仿佛沉入很深的水底,我感到身体轻飘飘的,好像卸下了沉重的担子,或只是暂时离开肉身。耳边传来轻微的水声,一个庞然大物缓缓靠近。它小心翼翼,将前进时的水流运动减至最低。不知道什么时候,水底恢复了平静,世界被巨大的寂静笼罩,甚至听不见我心跳的声音。我睁开眼睛,四周是完完全全的一片黑暗,那双多年前曾在水下与我对视过的眼睛,此时与我距离不到一米。那目光穿越时空,洞穿了我的灵魂。我知道无论时间过去了多久,无论我离家多远,又将自己藏身于何处,它始终注视着我,沉默,平静,不带探究,没有感情。后来,它转了个身,向远处游去。

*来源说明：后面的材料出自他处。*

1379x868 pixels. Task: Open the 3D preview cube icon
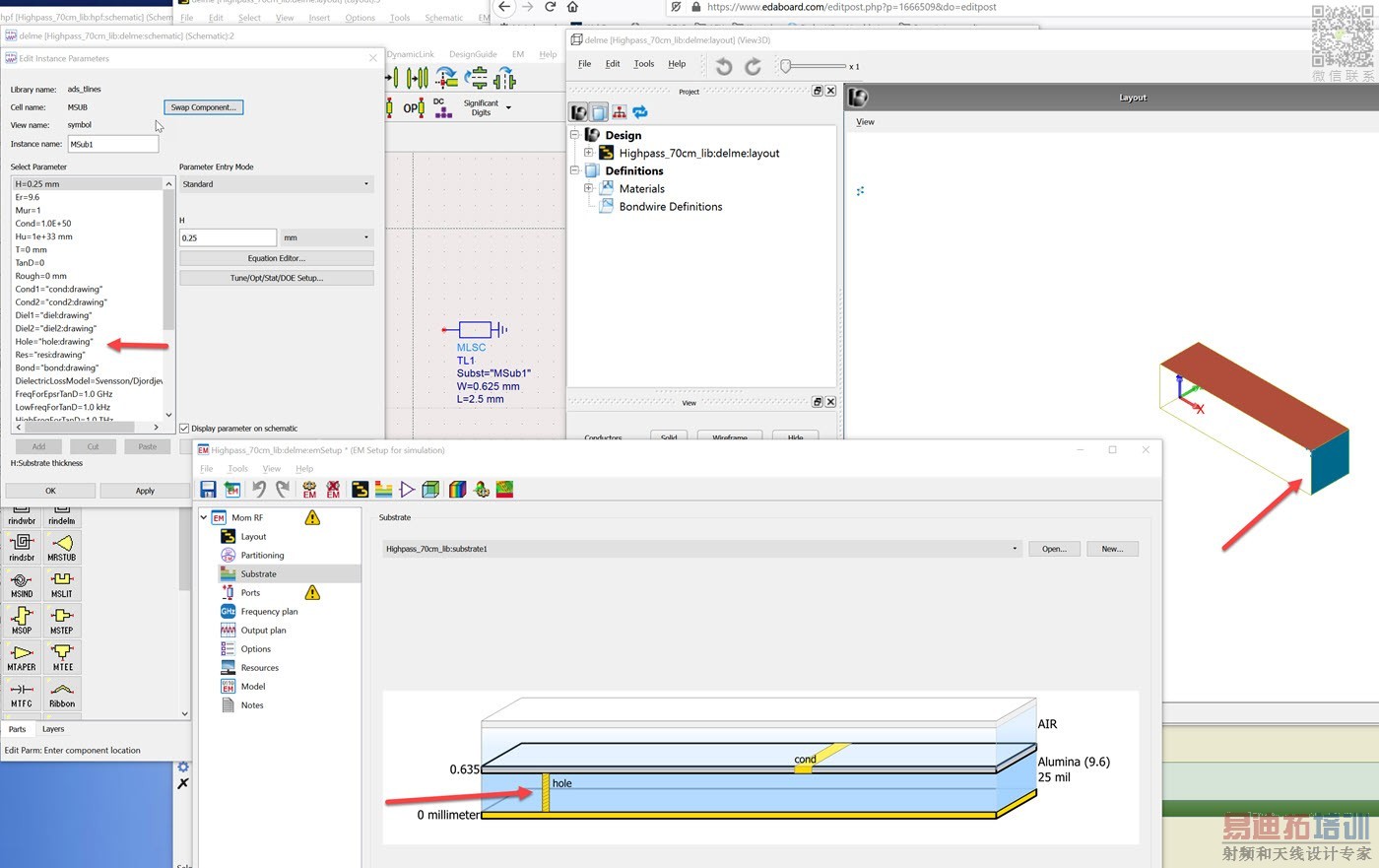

直到这时我才看见,这只是一条普通的鱼而已,半边尾巴还有些残缺,使得它游动时只能倾斜着身子。事实证明,多年来我赋予它的虚幻的光环——在臆想中不断让它膨胀得更大——只是企图证明它的非现实性,好像只要这样做了,我就能顺利地欺骗自己,取消生活中确凿存在的形象,成为某种遥远的传奇。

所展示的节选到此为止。